> DOCUMENT TEXT:
Notice of meetings not herein dispensed with shall specify the day and hour of the meeting.

SECTION 12. WAIVER OF NOTICE AND CONSENT TO HOLDING MEETINGS

The transactions of any meeting of the board, however called and noticed or wherever held, are as valid as though the meeting had been duly held after proper call and notice, provided a quorum, as hereinafter defined, is present and provided that either before or after the meeting each director not present signs a waiver of notice, a consent to holding the meeting, or an approval of the minutes thereof. All such waivers, consents, or approvals shall be filed with the corporate records or made a part of the minutes of the meeting.

SECTION 13. QUORUM FOR MEETINGS

A quorum shall consist of a majority of the total number of Directors serving on the Board as of the date of the meeting in question. The directors present at a duly called and held meeting at which a quorum is initially present may continue to do business notwithstanding the loss of a quorum at the meeting due to a withdrawal of directors from the meeting.

SECTION 14. MAJORITY ACTION AS BOARD ACTION

Every act or decision made done or made by a majority of the directors present at a meeting duly held at which a quorum is present is the act of the Board of Directors, unless the Articles of Incorporation or Bylaws of this corporation, or provisions of the California Nonprofit Public Benefit Corporation Law require a different percentage or different voting rules for approval of a matter by the board.

SECTION 15. CONDUCT OF MEETINGS

Meetings of the Board of Directors shall be presided over by a Chairperson chosen by a majority of the directors present at the meeting or, if no such person has been so designated, the President of the corporation. The Secretary of the corporation shall act as secretary of all meetings of the board, provided that, the Board may appoint another person to carry out the duties of the Secretary at any particular Meeting.

> DATA EXTRACT:
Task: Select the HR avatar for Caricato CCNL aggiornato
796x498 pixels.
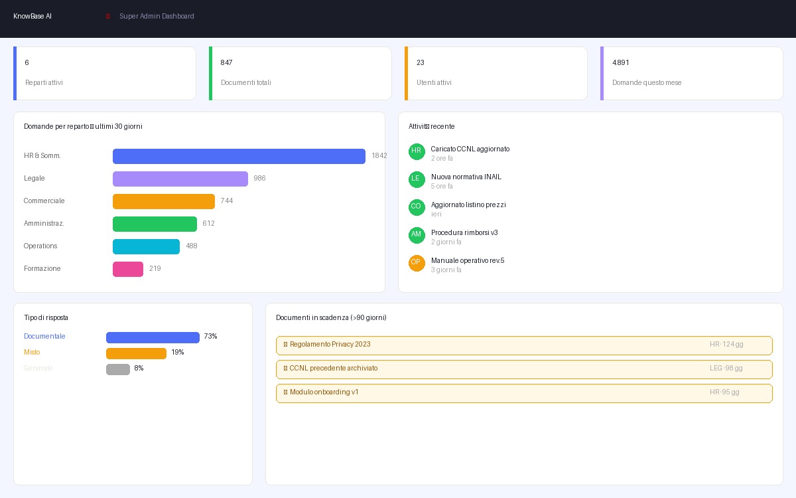Action: [417, 151]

> GOAL:
Write the next part of the nonprofit corporation bylaws on board meetings, starting right after the provision on who acts as secretary at meetings of the board.

> RESULT FOR THIS TASK:
SECTION 16. ACTION BY UNANIMOUS WRITTEN CONSENT WITHOUT MEETING

Any action required or permitted to be taken by the Board of Directors under any provision of law may be taken without a meeting, if all members of the board shall individually or collectively consent in writing to such action. For the purposes of this Section only, "all members of the board" shall not include any "interested director" as defined in the California Nonprofit Public Benefit Corporation Law. Such written consent or consents shall be filed with the minutes of the proceedings of the board. Such action by written consent shall have the same force and effect as the unanimous vote of the directors.

SECTION 17. REMOVAL OF DIRECTORS / VACANCIES

  • (a) Any director may resign from the board effective upon giving written notice to the President, the Secretary, or the Board of Directors, unless the notice specifies a later time for the effectiveness of such resignation. No director may resign if the corporation would then be left without any directors in charge of its affairs, except upon notice to the Attorney General.
  • (b) Any Director may be removed without cause by a vote of the Members of the corporation taken at any Regular or Special Meeting of the Members, provided that the Corporation still has at least one (1) director following such removal.
  • (c) Vacancies of any Director shall be filled by the Members at the first Regular or Special Meeting of the Members after the vacancy occurs, whichever shall occur first.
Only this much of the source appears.